“Rimane poco tempo”. Parola di Hassan Rohani, l’uomo che ha guidato i negoziati sul nucleare iraniano per quasi un anno con il sorriso. Ora, dopo l’ennesimo round di colloqui tra la Repubblica islamica e le potenze del 5+1 (Usa, Ue, Russia, Gran Bretagna, Francia + Germania) conclusosi nello stallo più totale, esorta i suoi omologhi a fare progressi rapidi nel negoziato, il cui termine è fissato per il 24 novembre. “Ci sono stati passi avanti – ha detto il presidente iraniano in conferenza stampa a New York ieri, dopo che giovedì era intervenuto davanti all’Assemblea generale delle Nazioni Unite – ma non sono stati significativi. Ed è rimasto poco tempo”.

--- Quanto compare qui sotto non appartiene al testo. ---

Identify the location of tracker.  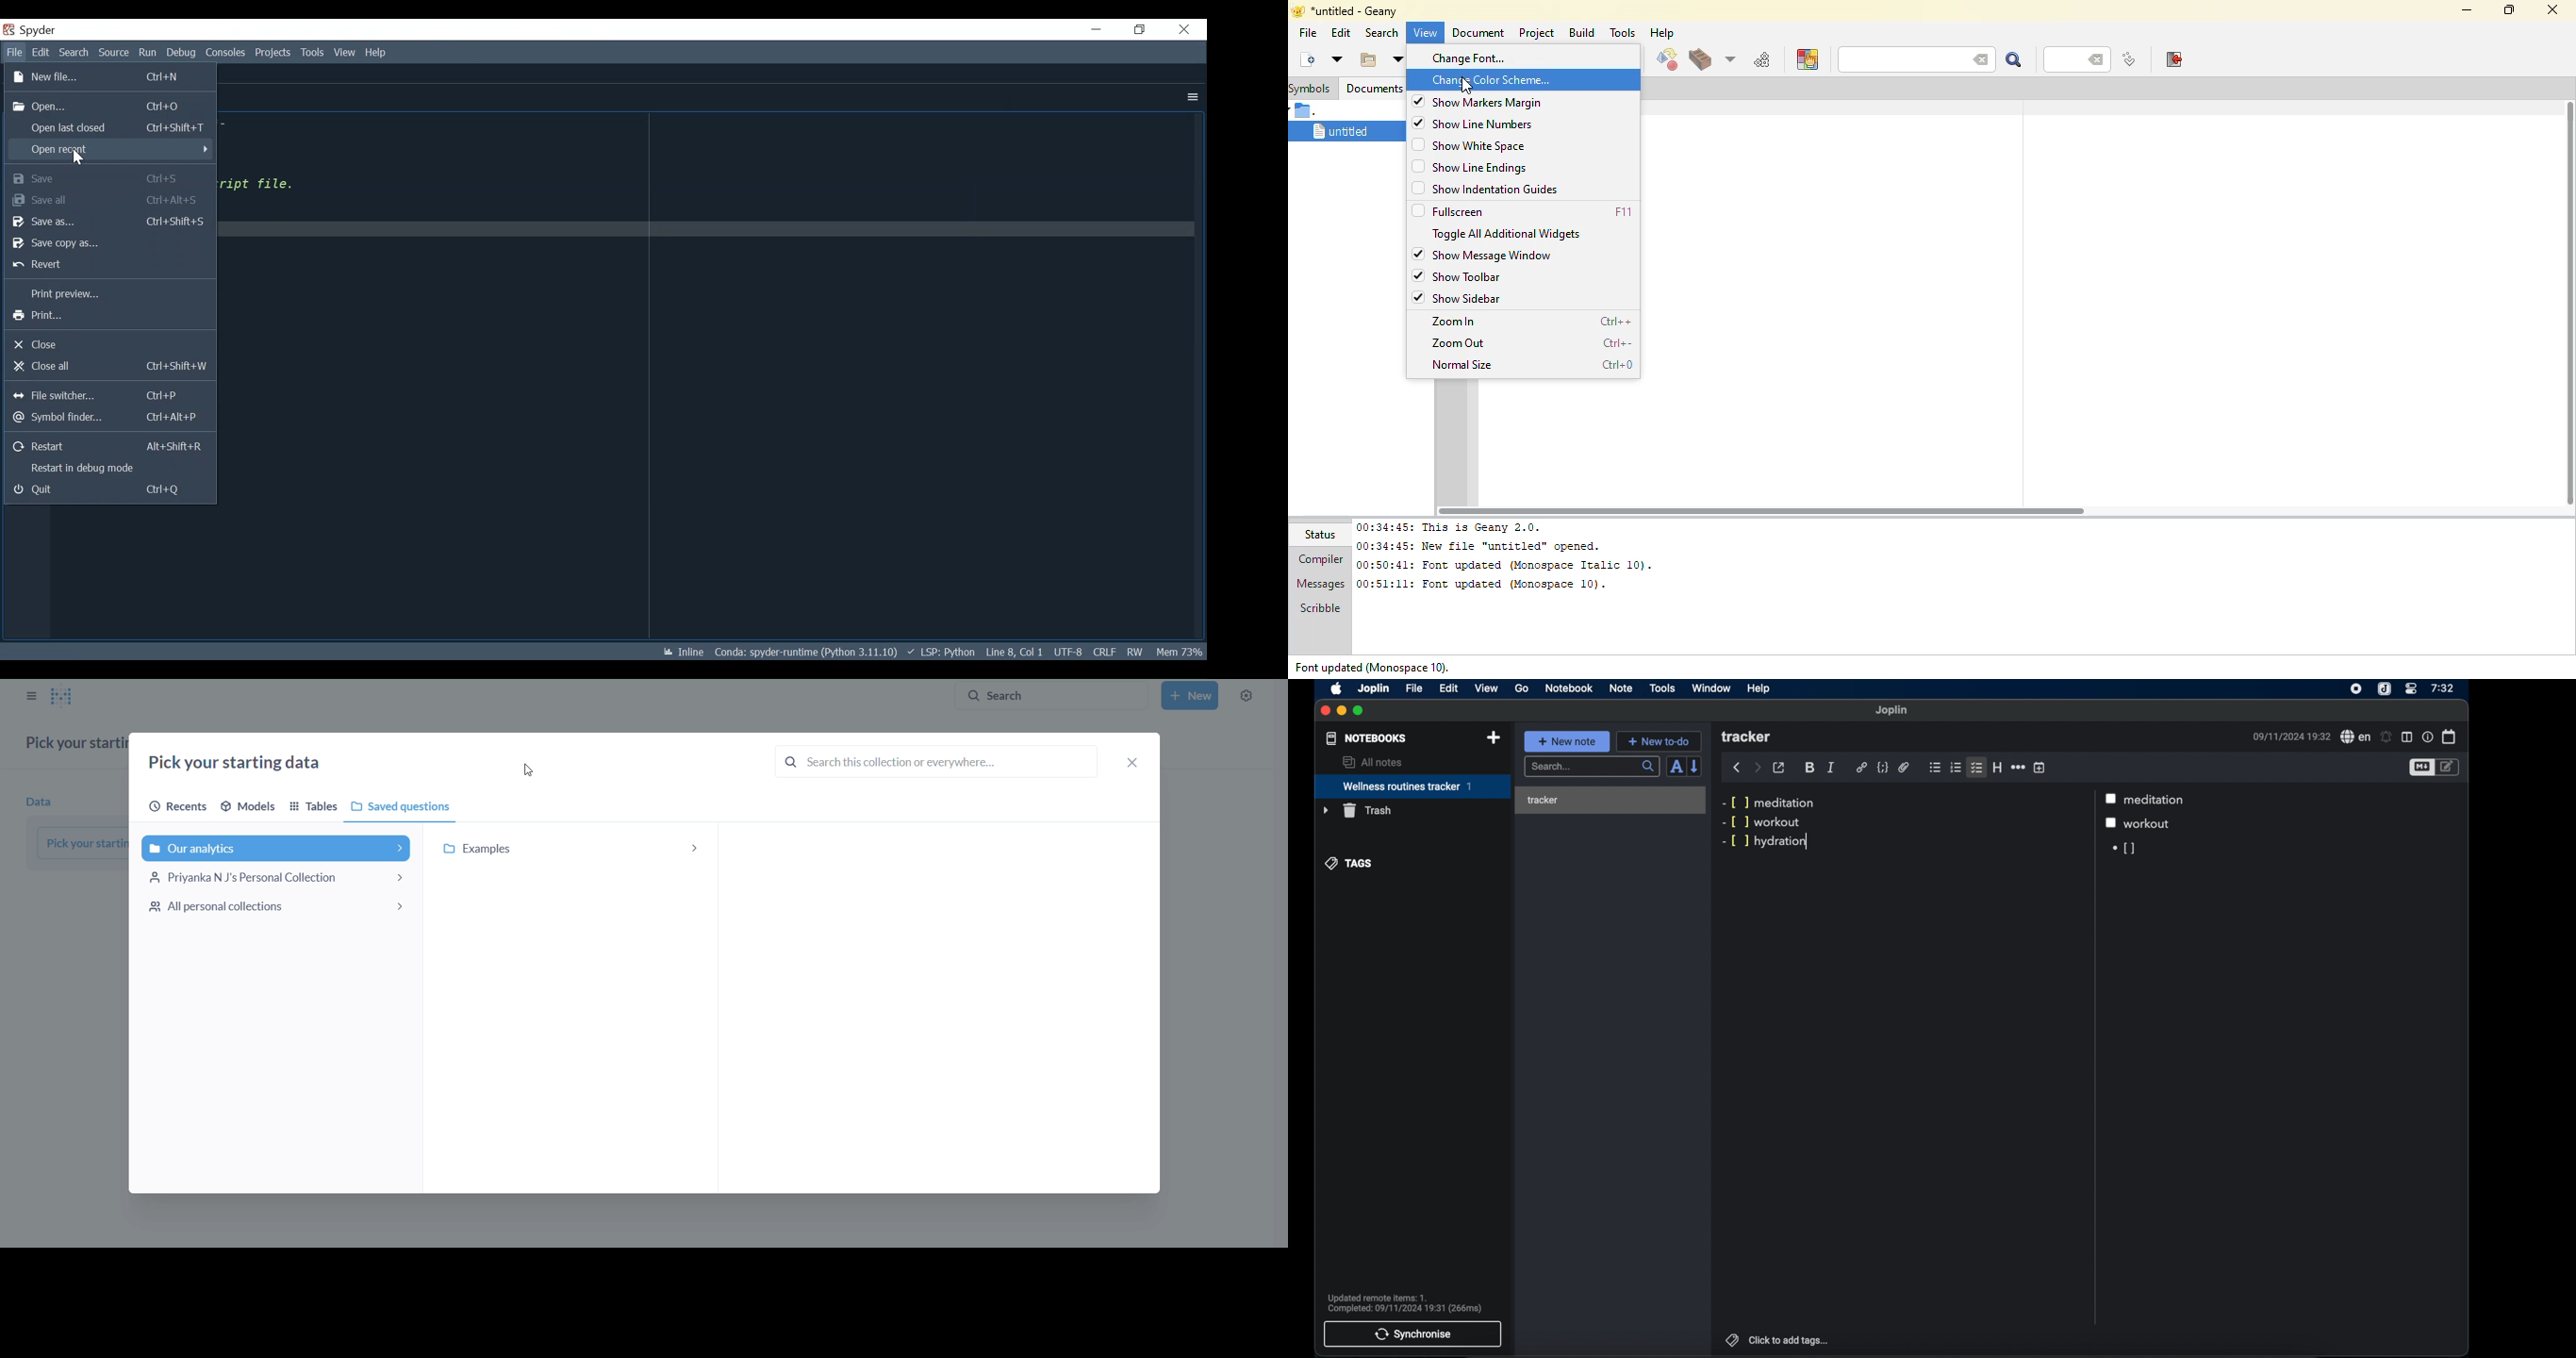
(1612, 800).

Il dito è puntato di nascosto contro le potenze del 5+1, ree di aver mostrato “poca flessibilità” nei colloqui finora e destinatarie di un suggerimento molto chiaro: adesso tocca a voi. Ma le potenze non sembrano volersi muovere più di tanto. All’invito del presidente iraniano sul fatto che “un accordo sul nucleare potrebbe mettere fine a tre decenni di relazioni congelate tra Washington e Teheran e rappresenterebbe l’inizio di un percorso verso la cooperazione e la collaborazione”, il segretario di Stato americano John Kerry ha risposto dicendosi “speranzoso” che l’accordo venga siglato al più presto.
Finita quell’atmosfera ottimistica che aveva pervaso i primi mesi di negoziato, ormai nessuno più parla di progressi nei colloqui. I ministri degli Esteri del 5+1 hanno addirittura saltato la sessione di ieri, che si teneva a New York in parallelo all’Assemblea Generale, con il ministro degli Esteri francese Laurent Fabius che ha ammesso di aver disertato per mancanza di “progressi significativi”, mentre i funzionari statunitensi hanno parlato di “sovrapposizioni di impegni in agenda”.

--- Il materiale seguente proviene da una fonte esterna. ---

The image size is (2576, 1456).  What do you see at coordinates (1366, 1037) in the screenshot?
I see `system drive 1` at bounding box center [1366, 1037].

Ad eccezione della Russia, il cui ministro degli esteri Sergei Lavrov è stata una voce fuori dal coro nel definire “entrambe le parti interessate a risolvere le piccole ma importanti questioni che ancora permangono”, a entrambe le parti sembra chiaro che la scadenza si avvicina e che le due posizioni si allontanano sempre di più. La questione che appare più insormontabile è quella dell’arricchimento dell’uranio. Washington vuole che essa cessi del tutto per evitare che l'Iran possa servirsene un giorno per costruire un eventuale ordigno nucleare (molto improbabile, dato che l’Iran ha appena diluito tutte le sue scorte di uranio altamente arricchito sotto la supervisione dell’agenzia Onu per il nucleare, ndr), ma Teheran, seppur desiderosa di concludere un accordo che porti un allentamento delle sanzioni, ha ripetuto più volte che non accetterà mai di rinunciare al suo programma nucleare destinato, a detta delle autorità, a scopi energetici.

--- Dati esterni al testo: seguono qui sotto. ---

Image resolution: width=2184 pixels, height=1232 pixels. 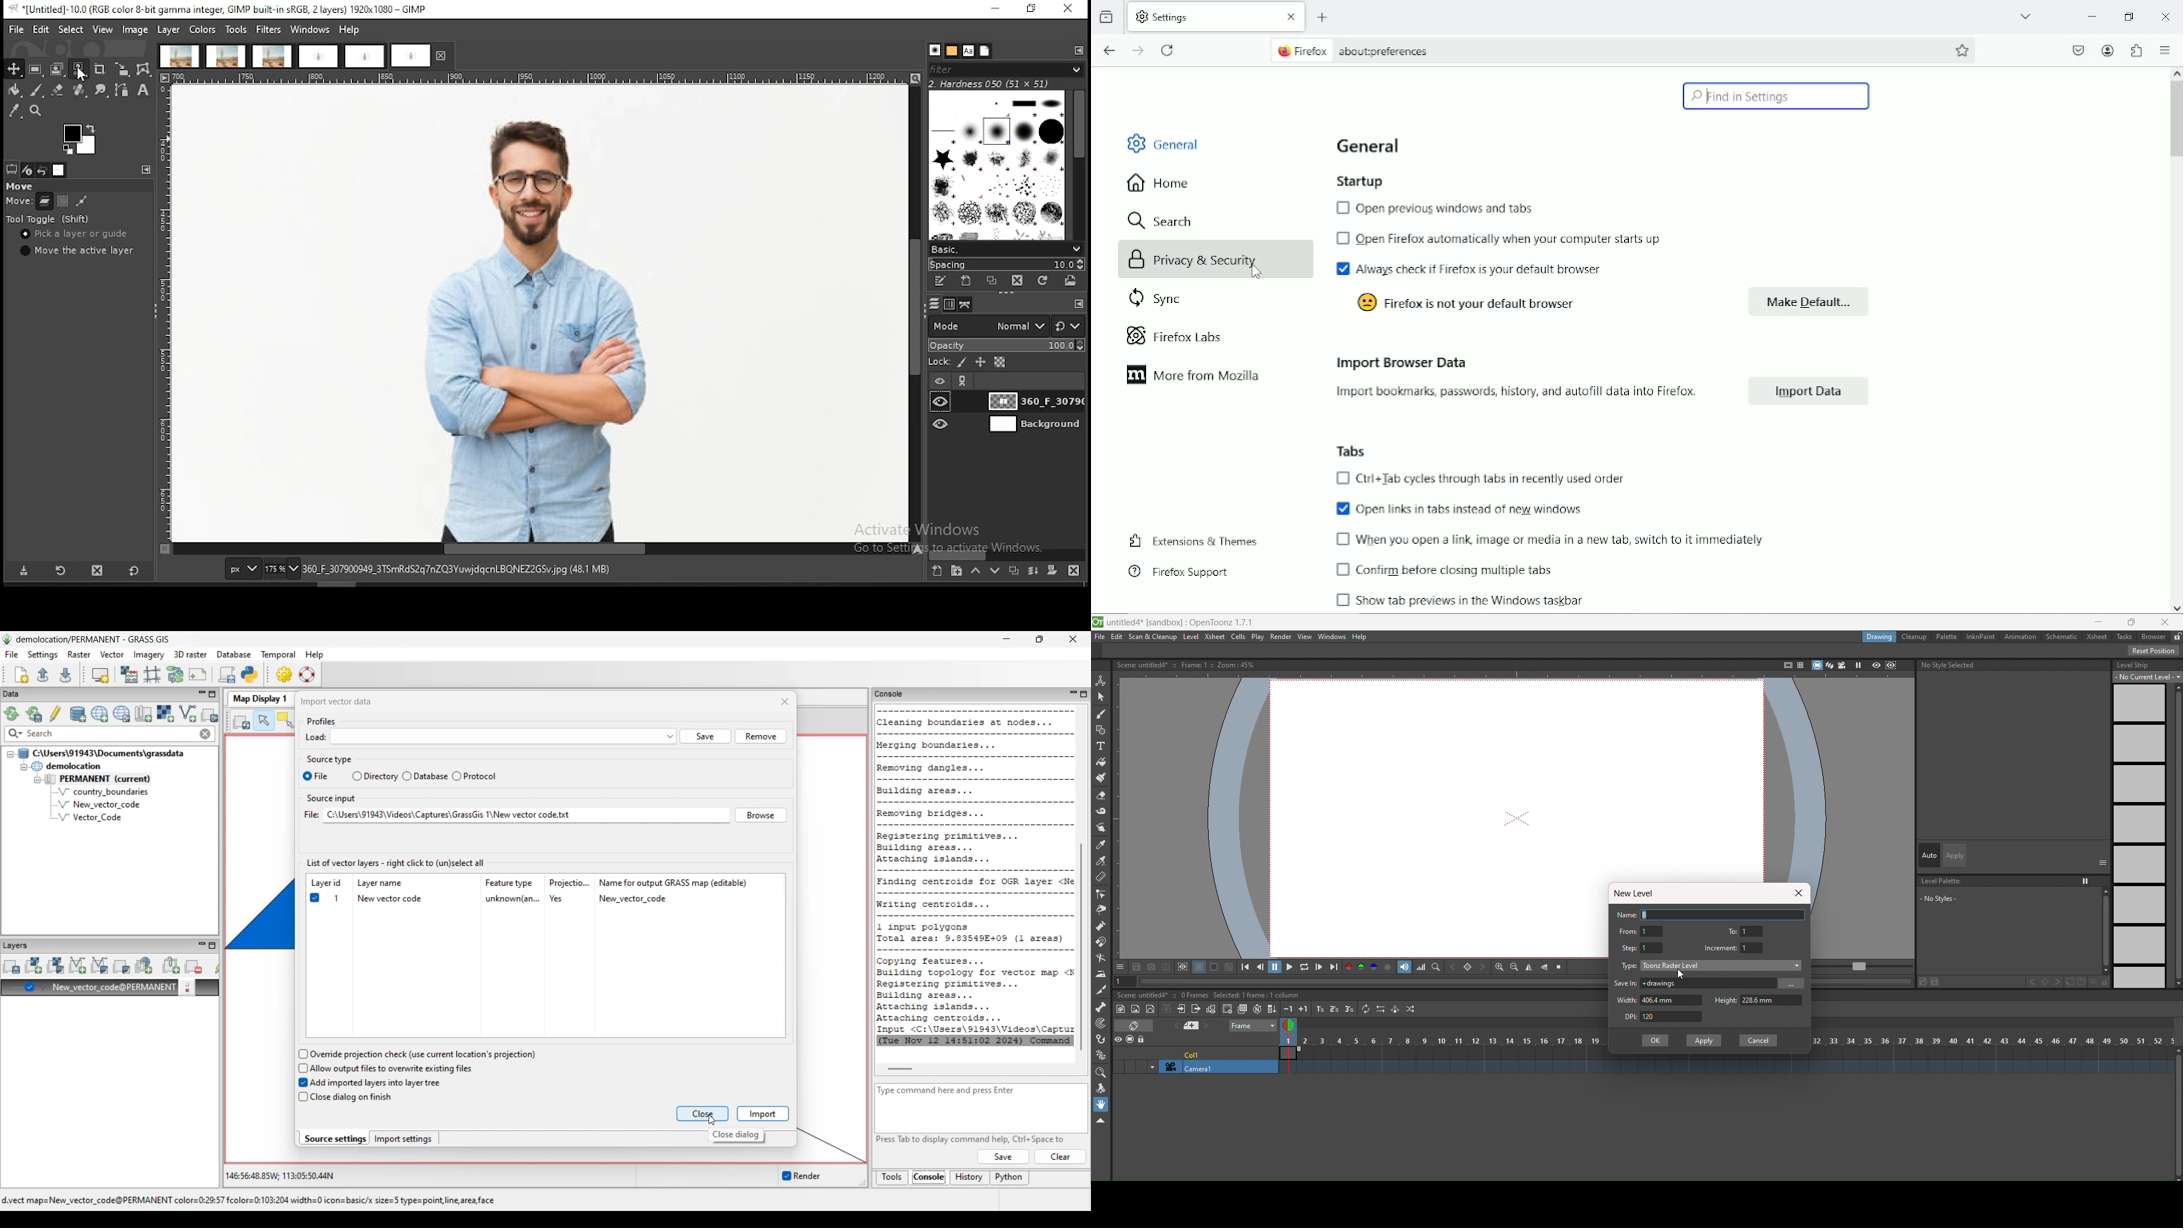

Fonti diplomatiche hanno rivelato all’Associated Press che gli Stati Uniti stanno prendendo in considerazione un nuovo approccio, che permetterebbe a Teheran di mantenere quasi la metà delle centrifughe già in funzione ma al tempo stesso ridurre la quantità di uranio gassoso immesso nelle macchine al punto in cui ci vorrebbe più di un anno di arricchimento per creare abbastanza materiale per una testata nucleare. I diplomatici hanno sottolineato che la proposta è soltanto una delle tante in discussione dalle sei potenze e non è stata ancora formalmente presentata agli iraniani. Altre idee includono anche lasciare l’Iran con più di 1.500 macchine, ma rimuovere o distruggere gran parte delle infrastrutture necessarie per farle funzionare – la connessione di circuiti, i tubi utilizzati per alimentare il gas di uranio e altre attrezzature ausiliarie.
Anche se si dovesse raggiungere un accordo sull’arricchimento dell’uranio, non c’è alcuna garanzia che si superino gli altri scogli: durata delle limitazioni al programma nucleare (l’Iran chiede meno di dieci anni, il 5+1 oltre i dieci) e il destino dei reattori di Arak e di quello sotterraneo di Fordo, che gli Usa vorrebbero chiudere soprattutto perché è ben protetto dagli attacchi aerei.